FA16 Immunization Module’s Updates
Adjuvants in Vaccine Formulations
An adjuvant is a substance that serves the function of being an immune system potentiator in vaccines. This is achieved by triggering an early response by the innate immune system. The desired innate immune responses that adjuvants induce are an inflammatory response as well as the activation of antigen-presenting cells (APCs). These activated APCs will then produce cytokines necessary for the activation and differentiation of T cells much more rapidly and in larger quantities than would otherwise occur.
Currently there are two adjuvants that are utilized in vaccines in the U.S. The first are aluminum salts which include aluminum hydroxide, aluminum phosphate, potassium aluminum sulfate, and mixed aluminum salts. These aluminum salts are used in DTAP, pneumococcal conjugate, Haemophihlus influenza type b, and hepatitis A and B vaccines. The other adjuvant that has been approved for use in the U.S. is monophosphoryl lipid A (MPL), a purified fat-like substance. MPL is used in the Cervarix vaccine that is administered to protect against the human papillomavirus types 16 and 18.

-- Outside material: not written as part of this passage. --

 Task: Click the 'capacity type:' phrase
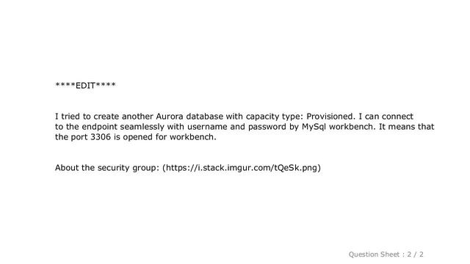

It should also be mentioned that not all vaccines contain or even require an adjuvant because many vaccines are able to elicit an adequate immune response without the presence of an artificial adjuvant due to the presence of naturally occurring immune potentiators naturally present within the vaccine. There are many types of adjuvants that have potential use, including: mineral salts, bacterial products, toxins, lipids, nucleic acids, peptidoglycans, carbohydrates, peptides, cytokines, hormones, and small organic molecules to name a few. Many of these are current subjects of adjuvant research. One being heavily researched are the small organic molecules due to their ability to act as Toll-like receptor (TLR) agonists. An example of this are various synthetic adenine derivatives which act as TLR7 agonists. These adenine derivatives can potentially play an important role in viral vaccines because they have been found to have interferon-inducing (IFN-inducing) activities. TLR7 plays an important role in the immune response to viruses because it recognizes single stranded RNA, small interfering RNA, as well as these adenine derivatives leading to IFN production.
References:
https://www.ncbi.nlm.nih.gov/pubmed/15812492
http://www.cdc.gov/vaccinesafety/concerns/adjuvants.html
http://www.fda.gov/biologicsbloodvaccines/safetyavailability/vaccinesafety/ucm187810.htm
https://www.ncbi.nlm.nih.gov/pubmed/17275323
https://www.ncbi.nlm.nih.gov/pubmed/16539397
https://www.ncbi.nlm.nih.gov/pubmed/22481916
Based on your descriptions, it sounds like adjuvants are in general a great boon for vaccines. I can understand decisions for using adjuvants for vaccines with particularly weak responses, but I am curious about the threshold or conditions for ultimately using them in a vaccine. Behind the scenes, I can see how cost/benefit analyses might affect the decision (e.g: the cost of an adjuvant may not compensate for marginal increases in the intensity of an immune response). I wonder if there have been reasonable vaccines against certain diseases that have fell on the chopping table because of unreasonable production costs.
Hey Adam! This is a very interesting topic and it leads me to question if there are any side effects of administering these aluminum salts into the immune system. They seem to target very important pathways associated with the TLRs you mentioned and interferon inducing activities. I wonder if over- or under-administration of these salts could trigger our immune systems to react in a negative way. I did my update on the methods of storing vaccines, so I wonder if there are any guidelines for storing these salts as well. It seems that these artificial adjuvants must be kept in a very stable condition in order to maintain functionality once its administered. All in all pretty cool stuff!